Manage CPU Credits for Small and Medium Nodes

Within MedStack Control, Small and Medium-sized nodes are budget-friendly virtual machines that are perfect for light workloads while still handling periodic spikes of activity. They do this through the use of a "burstable" architecture, where the CPU runs at a low-load nominally (< 20% for these VMs) but the cloud host allows these machines to run above this threshold for short periods of time. Managing burstable nodes requires awareness of CPU credits and how they affect the behaviour of the node.

How Do CPU Credits Work?

To track this, cloud hosts use the concept of "CPU credits" which are saved up by running the CPU at low load and are spent when the CPU spikes higher. Each node has its own tally of CPU credits available. CPU credits are not shared or pooled. Once the credits run out, the node is throttled back to the nominal level until the credits can accumulate once more.

How Do CPU Credits Get Used?

Since CPU credits are based upon CPU load, any workload performed by the node can draw them down. The most common sources are:

  • Your own services you run on containers on the node
  • Backups, which are required for compliance, compress the data before transmitting
  • MedStack-managed services, like the Load Balancer
  • Operating System actions like updates, reboots, etc


If your services are consistently running near the threshold, you run the risk of your CPU credits drawing down from mandatory operations like backups and security patches.

What Happens When My Credits are Exhausted?

When a node runs out of CPU credits, the CPU is throttled down to the nominal level. This translates into longer response times for your services that are running on the node. These can result in response timeouts and watchdogs triggering if operations drag on.

A particularly painful failure pattern occurs when a node has run out of CPU credits and a node is manually rebooted: there is typically a spike in CPU usage when a node is initialing the OS, which will make it appear like it is refusing to come back online. This is made worse if the OS needs to update a package. Whenever possible, MedStack takes steps to ensure that updates and maintenance do not throttle your CPU but OS updates can occur asynchronously.

What Should I Do if I am Running out of Credits?

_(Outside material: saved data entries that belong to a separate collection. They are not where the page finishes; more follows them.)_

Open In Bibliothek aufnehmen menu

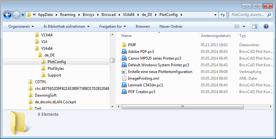point(66,26)
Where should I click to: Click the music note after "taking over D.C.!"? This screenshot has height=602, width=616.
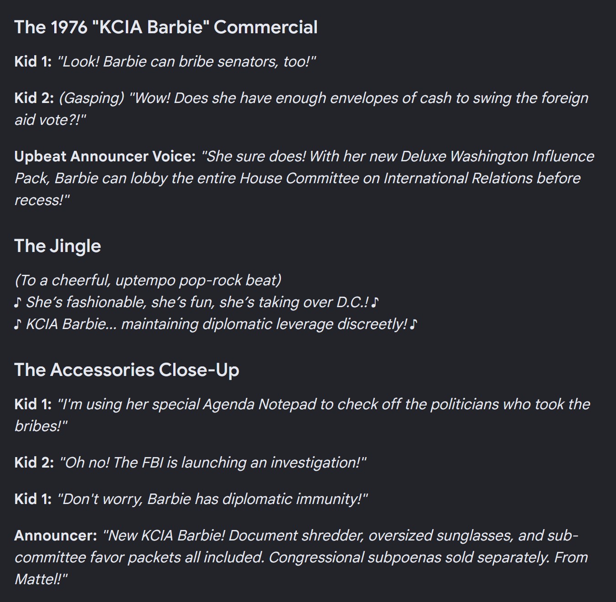pos(375,302)
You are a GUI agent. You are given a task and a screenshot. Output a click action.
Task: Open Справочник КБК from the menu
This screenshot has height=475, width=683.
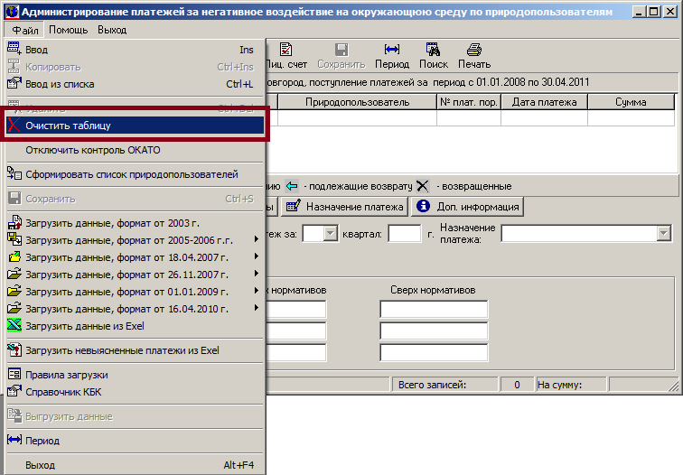click(68, 391)
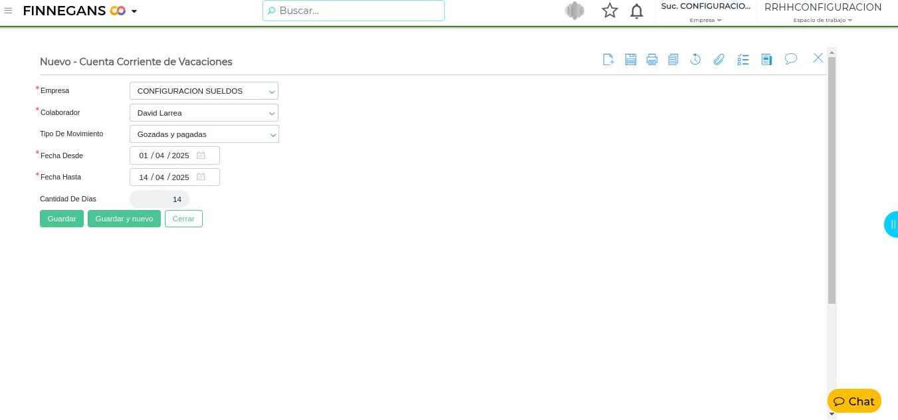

Drawing down CPU credits is a normal part of operating burstable nodes: it is often impossible to accurately predict when your loads are going to spike. When you are consistently finding your nodes drawing down their credits, a few options are available to you:

Temporarily Add Nodes to Handle the Peak Load

If it's a particularly busy time, one of the advantages of having your application containerized in Docker is you can spin up additional nodes to host additional services and then tear them down again when things settle down. Often only a single node is necessary to tip the scales and bring your system back to stability.


You can use our Infrastructure API in conjunction with a simple script or cron job to automatically scale nodes in anticipation of predictable demand (eg. daytime vs nighttime or weekdays vs weekends)

Add More Small/Medium Nodes

If you are seeing an increase in base load, you can add additional small or medium-sized nodes and rebalance container workloads to these nodes to share the burden. They can chip away at the base load but can burst to absorb peak loads as needed.

Resize to a Larger Node

Resizing to a larger node will immediately add CPU capacity to the node and may swiftly restore the operation of unresponsive nodes with completely utilized CPU and CPU credits.

Large and X-Large nodes are not burstable and have virtual cores that are more powerful and are intended to handle larger, general purpose workloads.

Prune Unneeded Volumes & Data

An increase in CPU load can often be attributed to the compute capacity required to collect, compress and transmit backups. If your application has a lot of data, it may be worth identifying redundancies or vestigial data that is no longer needed and removing it so that there is less data to process. Refer to these instructions on how to remove a Docker volume.

Optimize Your Application

Finally, you can profile your own application and identify areas that are compute-heavy. The Pareto principle can often be applied to minimize effort - often a small handful of routines or queries result in a disproportionate CPU load.